We report results across five comprehensive benchmark categories:
• General Knowledge: MMLU, MMLU Pro, ARC-C, TriviaQA, GPQA
• Programming: HumanEval, MBPP, LiveCodeBench
• Mathematics: GSM8K, MATH
• Task and Conversational Adherence: IFEval, MTBench, AlpacaEval, WildBench
• Indic Language Performance: MILU, IndicGenBench

For several benchmarks, we create Indic variations using our translation and transliteration models. These variations are available in two formats:

• Native script (denoted with "-IN" suffix) - e.g., MMLU-IN, ARC-C-IN, TriviaQA-IN, GSM8K-IN
• Romanized script (denoted with "-IN-R" suffix) - e.g., MMLU-IN-R, GSM8K-IN-R

We release these new benchmark datasets as part of our indic-evals collection on Hugging Face.

The MILU benchmark contains both English and Indic queries, which we have separated into MILU-EN and MILU-IN for more granular analysis.

As shown in the introductory table, Sarvam-M consistently demonstrates superior or highly competitive performance across diverse benchmarks, particularly excelling in Indian language tasks, programming, mathematical reasoning, and multilingual capabilities, thereby making it a very capable model.

On Indic-focused benchmarks, Sarvam-M outperforms other models across the board, particularly on IndicGenBench (0.49), MILU-EN (0.83), and significantly on MILU-IN (0.75). It also excels on general knowledge tasks, leading on regionally adapted evaluations such as MMLU-IN (0.79) and ARC-C-IN (0.88), while achieving the highest overall score on ARC-C (0.95)

In addition to Indian language tasks, the model stands out on reasoning benchmarks.

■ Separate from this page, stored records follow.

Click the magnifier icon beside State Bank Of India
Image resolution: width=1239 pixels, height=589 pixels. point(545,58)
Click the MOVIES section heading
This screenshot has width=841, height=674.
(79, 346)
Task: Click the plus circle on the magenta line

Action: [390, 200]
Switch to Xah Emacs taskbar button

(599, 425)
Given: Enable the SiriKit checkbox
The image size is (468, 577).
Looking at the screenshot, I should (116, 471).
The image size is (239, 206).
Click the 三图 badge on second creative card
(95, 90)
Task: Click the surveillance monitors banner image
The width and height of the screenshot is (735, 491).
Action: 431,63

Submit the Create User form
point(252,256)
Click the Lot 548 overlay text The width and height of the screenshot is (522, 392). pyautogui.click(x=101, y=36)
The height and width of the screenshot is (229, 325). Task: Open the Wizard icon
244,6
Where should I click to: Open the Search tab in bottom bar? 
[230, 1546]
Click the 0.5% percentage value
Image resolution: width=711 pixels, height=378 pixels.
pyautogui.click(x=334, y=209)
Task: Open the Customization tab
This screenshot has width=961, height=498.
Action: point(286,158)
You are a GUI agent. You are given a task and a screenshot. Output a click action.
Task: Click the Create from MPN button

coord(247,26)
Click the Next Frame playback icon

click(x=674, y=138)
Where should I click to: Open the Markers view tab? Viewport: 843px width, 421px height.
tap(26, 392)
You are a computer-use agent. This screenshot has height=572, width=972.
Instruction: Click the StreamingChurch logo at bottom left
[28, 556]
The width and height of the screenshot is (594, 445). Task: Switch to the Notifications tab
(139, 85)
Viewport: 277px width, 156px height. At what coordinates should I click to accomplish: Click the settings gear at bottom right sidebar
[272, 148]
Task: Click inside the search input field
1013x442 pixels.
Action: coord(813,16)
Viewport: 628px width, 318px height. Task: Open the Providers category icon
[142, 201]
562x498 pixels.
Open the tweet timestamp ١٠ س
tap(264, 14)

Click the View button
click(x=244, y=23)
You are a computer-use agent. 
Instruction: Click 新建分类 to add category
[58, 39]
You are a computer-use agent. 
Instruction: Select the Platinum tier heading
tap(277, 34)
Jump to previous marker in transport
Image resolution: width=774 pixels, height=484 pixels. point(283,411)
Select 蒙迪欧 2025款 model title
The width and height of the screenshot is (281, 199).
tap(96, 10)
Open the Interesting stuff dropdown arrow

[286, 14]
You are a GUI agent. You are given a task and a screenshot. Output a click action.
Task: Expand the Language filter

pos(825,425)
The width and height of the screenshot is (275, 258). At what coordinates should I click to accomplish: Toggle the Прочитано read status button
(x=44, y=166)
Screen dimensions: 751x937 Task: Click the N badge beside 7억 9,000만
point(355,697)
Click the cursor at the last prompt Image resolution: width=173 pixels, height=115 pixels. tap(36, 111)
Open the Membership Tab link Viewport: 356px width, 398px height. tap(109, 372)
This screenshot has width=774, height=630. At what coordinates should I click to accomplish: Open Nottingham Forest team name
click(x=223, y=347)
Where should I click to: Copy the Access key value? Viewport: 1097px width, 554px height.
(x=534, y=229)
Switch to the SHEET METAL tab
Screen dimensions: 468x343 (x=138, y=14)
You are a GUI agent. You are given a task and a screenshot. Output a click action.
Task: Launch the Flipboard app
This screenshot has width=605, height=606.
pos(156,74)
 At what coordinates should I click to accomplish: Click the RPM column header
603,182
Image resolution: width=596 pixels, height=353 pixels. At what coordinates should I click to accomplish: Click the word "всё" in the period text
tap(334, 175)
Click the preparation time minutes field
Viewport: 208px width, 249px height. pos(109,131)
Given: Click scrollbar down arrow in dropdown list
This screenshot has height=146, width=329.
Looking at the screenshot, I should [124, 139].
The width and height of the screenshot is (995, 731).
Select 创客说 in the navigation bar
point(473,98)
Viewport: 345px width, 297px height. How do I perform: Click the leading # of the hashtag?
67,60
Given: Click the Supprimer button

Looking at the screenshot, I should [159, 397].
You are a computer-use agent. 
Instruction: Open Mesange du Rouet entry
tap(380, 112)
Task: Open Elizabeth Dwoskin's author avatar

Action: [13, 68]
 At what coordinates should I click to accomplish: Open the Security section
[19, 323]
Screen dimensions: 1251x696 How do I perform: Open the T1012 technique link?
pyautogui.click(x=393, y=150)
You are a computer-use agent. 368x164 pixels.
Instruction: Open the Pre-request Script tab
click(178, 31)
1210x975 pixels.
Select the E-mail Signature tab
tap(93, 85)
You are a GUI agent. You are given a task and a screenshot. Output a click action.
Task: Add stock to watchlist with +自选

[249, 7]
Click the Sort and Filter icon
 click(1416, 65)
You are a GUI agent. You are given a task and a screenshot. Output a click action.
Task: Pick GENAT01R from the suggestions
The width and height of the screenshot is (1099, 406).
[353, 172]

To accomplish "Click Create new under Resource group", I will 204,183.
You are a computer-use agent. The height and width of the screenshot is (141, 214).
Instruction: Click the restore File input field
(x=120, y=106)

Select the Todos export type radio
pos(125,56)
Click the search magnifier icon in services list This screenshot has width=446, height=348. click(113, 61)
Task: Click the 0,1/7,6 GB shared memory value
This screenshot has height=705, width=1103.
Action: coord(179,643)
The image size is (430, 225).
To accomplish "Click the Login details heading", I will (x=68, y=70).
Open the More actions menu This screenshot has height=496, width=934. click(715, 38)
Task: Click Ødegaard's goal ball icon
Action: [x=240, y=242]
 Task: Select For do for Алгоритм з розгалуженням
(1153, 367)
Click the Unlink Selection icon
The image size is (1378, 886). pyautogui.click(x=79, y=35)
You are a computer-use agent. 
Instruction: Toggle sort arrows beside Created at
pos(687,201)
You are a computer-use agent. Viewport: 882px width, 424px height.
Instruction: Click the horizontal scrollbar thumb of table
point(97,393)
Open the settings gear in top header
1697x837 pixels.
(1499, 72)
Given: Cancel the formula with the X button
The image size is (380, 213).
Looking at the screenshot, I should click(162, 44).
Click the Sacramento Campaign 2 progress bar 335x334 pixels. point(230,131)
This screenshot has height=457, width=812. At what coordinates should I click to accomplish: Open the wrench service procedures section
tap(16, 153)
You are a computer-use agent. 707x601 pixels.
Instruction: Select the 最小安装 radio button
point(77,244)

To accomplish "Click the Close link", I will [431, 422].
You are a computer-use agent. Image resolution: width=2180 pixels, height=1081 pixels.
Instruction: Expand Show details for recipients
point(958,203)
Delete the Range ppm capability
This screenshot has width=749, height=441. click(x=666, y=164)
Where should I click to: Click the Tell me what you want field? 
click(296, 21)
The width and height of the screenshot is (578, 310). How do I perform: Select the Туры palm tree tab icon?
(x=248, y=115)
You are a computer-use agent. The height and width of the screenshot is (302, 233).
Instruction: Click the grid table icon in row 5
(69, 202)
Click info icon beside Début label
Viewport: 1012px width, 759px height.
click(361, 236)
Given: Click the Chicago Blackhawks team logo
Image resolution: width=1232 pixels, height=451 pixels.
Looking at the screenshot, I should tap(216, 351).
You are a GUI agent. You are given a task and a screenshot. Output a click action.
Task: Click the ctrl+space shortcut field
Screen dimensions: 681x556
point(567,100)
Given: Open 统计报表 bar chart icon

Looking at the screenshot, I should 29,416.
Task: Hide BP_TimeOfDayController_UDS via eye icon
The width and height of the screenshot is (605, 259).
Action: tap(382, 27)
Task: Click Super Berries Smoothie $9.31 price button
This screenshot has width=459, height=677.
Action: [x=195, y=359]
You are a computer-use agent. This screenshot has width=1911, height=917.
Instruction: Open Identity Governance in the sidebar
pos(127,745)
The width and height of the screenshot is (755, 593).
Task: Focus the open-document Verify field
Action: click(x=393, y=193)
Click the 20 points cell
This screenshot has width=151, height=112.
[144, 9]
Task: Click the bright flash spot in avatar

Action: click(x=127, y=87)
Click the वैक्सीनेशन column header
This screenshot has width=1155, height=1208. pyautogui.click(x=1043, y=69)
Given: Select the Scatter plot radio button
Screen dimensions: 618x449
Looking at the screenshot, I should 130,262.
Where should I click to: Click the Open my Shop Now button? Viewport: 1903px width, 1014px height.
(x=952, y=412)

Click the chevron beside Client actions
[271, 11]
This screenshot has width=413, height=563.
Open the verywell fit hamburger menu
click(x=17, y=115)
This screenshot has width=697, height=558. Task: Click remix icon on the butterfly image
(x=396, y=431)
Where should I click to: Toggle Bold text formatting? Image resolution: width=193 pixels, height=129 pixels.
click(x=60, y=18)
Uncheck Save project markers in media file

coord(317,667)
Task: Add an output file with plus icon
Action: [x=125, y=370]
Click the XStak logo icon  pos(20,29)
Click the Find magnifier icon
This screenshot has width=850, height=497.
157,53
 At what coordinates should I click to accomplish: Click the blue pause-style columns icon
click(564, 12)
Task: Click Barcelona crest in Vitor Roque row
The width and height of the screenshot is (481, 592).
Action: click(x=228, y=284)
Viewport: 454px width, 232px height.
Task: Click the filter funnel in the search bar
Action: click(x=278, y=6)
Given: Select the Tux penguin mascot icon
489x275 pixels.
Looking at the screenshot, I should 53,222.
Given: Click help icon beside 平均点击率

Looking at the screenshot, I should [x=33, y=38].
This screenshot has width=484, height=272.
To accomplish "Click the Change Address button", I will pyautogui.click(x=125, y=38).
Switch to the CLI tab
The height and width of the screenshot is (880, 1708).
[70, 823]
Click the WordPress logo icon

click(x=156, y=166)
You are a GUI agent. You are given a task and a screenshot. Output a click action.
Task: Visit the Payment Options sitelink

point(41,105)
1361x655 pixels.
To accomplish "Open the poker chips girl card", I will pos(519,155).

In programming benchmarks, Sarvam-M again is quite capable achieving the highest scores on HumanEval (0.88), MBPP (0.75), and notably outperforming other models by a considerable margin on LivecodeBench (0.44). For mathematical reasoning tasks, it achieves the highest performance on GSM-8K-IN (0.92), GSM-8K-IN-R (0.82), and maintains competitive scores on GSM-8K (0.94) and the MATH benchmark (0.81).

3.1 Indic Vibe Check Benchmark

To better evaluate how people would engage with our model, we developed "Indic Vibe Check". We found this benchmark useful for understanding the model's effectiveness across varied conversational contexts, ensuring we are not over-optimizing for standard benchmark performance.

Drawing from Anthropic's Economic Index, we used individual entries as foundational tasks, and prompted Gemini-1.5-Pro to generate realistic chat queries that actual users might pose. We employed a streamlined prompt engineering methodology to create these scenarios across all 11 languages, capturing global usage patterns. Following rigorous quality control—which involved filtering out substandard or erroneous prompts—we create a dataset of approximately 3,000 diverse conversational scenarios. A few examples from the dataset are shown below.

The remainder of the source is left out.